The pair told Thomas Fox-Brewster from Forbes that the flaw lies in older versions of the Android operating system, up to and including Android 4.4.The semi-technical press seizes upon biometrics as a proxy for personal data. This is old news, but here's a great example.
Subsequently, anyone running Android 5.0 or above are not at risk and the security experts are advising people on older models to update as soon as possible.
A close reading of the article reveals that earlier releases of Google's version of the Android mobile OS weren't as secure as they are now. This will come as news to few. The article points out that, "Once inside they can monitor all data sent to and from the phone, as well as data recorded by the handset's built-in sensors, including the fingerprint scanner."
Get it? Exploiting the security flaw means that the whole device is compromised: Email apps, microphone, location information, and possibly even the contents of phone calls themselves, but according to the author and editor(s), the news value is in the possibility of capturing a fingerprint image. Of course, it's their outfit; it's their call.
For readers here, instead of "OMG fingerprinst[!]," I'd emphasize that:
Not all mobile operating systems are created equal.
Different mobile applications offer a different mix of privacy costs and benefits.
Installing OS updates and patches is very important.
If the OS is compromised, the applications it runs are vulnerable.
Left out of the information readily available online about this hack is how the people at FireEye got their malware onto the hardware in the first place.

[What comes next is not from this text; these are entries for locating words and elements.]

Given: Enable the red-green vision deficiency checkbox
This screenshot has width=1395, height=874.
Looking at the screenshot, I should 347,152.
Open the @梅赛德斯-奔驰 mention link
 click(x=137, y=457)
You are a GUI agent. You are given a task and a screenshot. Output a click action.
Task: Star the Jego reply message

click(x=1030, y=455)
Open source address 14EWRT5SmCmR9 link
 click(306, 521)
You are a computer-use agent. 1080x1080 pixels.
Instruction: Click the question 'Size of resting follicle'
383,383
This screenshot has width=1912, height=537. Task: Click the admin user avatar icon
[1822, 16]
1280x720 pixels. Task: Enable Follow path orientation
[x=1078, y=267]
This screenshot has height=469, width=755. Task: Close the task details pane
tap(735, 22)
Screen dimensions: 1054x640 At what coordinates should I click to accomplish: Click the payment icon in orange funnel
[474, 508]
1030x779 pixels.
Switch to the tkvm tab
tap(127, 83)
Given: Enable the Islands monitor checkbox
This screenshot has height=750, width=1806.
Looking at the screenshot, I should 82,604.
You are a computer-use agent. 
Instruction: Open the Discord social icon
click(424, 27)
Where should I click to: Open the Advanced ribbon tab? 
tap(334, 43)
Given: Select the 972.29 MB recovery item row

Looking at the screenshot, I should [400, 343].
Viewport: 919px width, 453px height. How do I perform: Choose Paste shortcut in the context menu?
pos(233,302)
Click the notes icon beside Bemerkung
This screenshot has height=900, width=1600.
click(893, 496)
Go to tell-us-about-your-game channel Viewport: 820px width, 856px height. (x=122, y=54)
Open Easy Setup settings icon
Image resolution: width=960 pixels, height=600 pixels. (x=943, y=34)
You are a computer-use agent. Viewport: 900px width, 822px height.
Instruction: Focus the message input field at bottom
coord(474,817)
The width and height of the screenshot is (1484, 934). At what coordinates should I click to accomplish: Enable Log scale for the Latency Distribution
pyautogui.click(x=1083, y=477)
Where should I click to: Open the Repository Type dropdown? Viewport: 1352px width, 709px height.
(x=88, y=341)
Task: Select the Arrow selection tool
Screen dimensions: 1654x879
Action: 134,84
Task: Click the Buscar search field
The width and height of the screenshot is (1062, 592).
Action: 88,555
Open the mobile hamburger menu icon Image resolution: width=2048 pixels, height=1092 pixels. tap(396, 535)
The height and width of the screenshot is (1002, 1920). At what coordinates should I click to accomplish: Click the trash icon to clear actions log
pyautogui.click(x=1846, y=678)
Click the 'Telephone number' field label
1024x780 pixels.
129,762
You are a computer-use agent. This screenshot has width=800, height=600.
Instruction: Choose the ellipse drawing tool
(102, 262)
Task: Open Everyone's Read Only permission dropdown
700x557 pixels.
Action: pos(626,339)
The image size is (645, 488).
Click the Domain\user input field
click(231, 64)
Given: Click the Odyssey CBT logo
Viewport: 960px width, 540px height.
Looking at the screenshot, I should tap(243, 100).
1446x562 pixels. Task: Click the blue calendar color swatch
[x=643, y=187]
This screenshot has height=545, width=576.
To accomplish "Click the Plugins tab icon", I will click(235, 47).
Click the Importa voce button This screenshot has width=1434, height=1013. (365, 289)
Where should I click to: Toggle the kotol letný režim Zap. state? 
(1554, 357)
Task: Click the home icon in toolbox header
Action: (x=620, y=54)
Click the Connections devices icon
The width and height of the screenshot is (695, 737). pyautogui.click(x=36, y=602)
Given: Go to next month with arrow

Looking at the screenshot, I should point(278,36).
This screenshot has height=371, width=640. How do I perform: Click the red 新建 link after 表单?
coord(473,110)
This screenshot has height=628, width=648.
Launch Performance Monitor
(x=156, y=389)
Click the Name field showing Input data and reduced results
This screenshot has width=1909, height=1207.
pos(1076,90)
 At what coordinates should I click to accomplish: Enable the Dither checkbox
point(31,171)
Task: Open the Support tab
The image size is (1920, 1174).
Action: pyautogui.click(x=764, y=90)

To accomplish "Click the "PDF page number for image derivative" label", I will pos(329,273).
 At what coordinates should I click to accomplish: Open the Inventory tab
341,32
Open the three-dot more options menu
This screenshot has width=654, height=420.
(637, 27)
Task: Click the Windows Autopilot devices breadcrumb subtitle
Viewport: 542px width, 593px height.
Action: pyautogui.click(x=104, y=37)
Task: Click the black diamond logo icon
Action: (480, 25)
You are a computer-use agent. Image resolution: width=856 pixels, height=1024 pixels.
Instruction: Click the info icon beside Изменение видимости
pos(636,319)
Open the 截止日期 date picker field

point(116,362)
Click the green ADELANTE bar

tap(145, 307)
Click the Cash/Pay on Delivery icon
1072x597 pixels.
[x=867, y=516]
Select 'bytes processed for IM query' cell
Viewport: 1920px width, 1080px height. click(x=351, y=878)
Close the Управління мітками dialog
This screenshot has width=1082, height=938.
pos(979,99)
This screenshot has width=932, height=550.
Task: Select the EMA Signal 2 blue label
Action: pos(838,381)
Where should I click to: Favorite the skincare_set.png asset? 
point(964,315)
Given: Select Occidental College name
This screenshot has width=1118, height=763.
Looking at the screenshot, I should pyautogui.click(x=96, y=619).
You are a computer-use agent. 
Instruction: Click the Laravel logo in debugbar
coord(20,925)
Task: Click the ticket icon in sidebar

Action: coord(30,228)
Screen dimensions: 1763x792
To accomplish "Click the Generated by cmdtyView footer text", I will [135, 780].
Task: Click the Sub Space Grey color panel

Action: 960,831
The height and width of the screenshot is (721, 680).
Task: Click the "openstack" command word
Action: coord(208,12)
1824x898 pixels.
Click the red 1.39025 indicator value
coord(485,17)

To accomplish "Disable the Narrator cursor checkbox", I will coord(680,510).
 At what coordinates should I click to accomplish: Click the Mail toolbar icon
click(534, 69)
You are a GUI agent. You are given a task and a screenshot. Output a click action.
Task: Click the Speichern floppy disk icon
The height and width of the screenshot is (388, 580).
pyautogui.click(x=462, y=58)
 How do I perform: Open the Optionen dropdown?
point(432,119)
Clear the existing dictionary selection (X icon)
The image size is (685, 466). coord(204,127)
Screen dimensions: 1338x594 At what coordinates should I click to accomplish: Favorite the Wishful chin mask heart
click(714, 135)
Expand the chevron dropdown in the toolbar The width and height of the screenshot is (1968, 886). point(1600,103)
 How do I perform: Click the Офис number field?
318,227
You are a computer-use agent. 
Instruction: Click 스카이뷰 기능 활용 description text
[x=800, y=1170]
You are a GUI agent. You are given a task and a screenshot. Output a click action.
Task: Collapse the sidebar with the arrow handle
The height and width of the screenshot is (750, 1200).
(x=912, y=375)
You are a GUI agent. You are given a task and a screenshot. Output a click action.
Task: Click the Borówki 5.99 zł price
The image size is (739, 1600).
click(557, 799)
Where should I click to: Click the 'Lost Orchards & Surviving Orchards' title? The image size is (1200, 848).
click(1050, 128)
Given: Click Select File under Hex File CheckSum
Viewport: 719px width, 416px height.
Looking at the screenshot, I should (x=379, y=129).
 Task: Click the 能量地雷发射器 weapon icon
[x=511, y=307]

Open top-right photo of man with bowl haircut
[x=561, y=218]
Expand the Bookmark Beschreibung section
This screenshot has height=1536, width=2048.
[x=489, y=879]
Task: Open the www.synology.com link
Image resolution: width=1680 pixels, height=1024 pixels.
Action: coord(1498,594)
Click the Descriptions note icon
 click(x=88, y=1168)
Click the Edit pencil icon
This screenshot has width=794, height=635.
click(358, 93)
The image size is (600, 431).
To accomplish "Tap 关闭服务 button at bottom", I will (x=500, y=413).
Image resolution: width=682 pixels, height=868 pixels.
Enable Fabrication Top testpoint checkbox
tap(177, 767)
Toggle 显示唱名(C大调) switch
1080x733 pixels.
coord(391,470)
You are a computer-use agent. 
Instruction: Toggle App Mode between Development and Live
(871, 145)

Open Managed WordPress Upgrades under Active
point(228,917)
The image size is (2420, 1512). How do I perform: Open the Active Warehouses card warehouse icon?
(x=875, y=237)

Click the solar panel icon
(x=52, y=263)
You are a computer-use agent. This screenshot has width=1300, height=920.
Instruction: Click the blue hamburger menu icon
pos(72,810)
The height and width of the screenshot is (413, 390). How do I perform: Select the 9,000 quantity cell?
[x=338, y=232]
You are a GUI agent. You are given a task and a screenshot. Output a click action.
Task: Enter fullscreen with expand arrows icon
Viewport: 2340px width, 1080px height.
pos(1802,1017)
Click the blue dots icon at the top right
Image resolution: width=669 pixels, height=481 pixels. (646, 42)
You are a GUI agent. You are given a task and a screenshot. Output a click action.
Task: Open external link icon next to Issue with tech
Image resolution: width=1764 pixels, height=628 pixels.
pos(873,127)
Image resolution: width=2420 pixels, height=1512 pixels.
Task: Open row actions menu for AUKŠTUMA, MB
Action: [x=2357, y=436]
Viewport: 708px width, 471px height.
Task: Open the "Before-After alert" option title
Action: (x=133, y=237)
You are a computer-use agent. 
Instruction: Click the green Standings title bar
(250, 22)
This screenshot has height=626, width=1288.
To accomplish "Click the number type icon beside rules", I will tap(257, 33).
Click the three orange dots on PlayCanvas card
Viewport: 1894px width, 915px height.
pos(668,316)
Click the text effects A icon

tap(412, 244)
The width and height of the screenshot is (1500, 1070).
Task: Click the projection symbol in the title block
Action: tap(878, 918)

Past "hacks" of biometric systems have been executed on a playing field that is far more favorable than the real world to the the hackers, where all the other layers of the security regime are stripped away from the one security link they want to test. Here's a particularly striking example. If FireEye rooted the phone, side-loaded their malware onto the device, and went from there, this isn't a hack in any real sense — it's a malware test.
That hypothetical scenario would mimic a real world example where a user lost their phone and bad guys got it, loaded software on it and then returned the mobile device to the user who continued as if nothing had happened. In the security world, if you lose control of the hardware, all bets are off for anything that isn't encrypted (with a strong key).
So, without more information, it's hard to say how big a deal this is, or in many (most?) cases, was. In the bigger picture, this is a Google Android OS story. The subtext is that users who care about mobile device security should be thoughtful about what device/OS/app combinations they adopt, keep their device's software up to date, and be careful about malware.
As automated and convenient security including biometrics becomes better and more common, the highway robbers of the 21st Century are increasingly forced to turn to social engineering techniques rather than frontal assaults on security technology.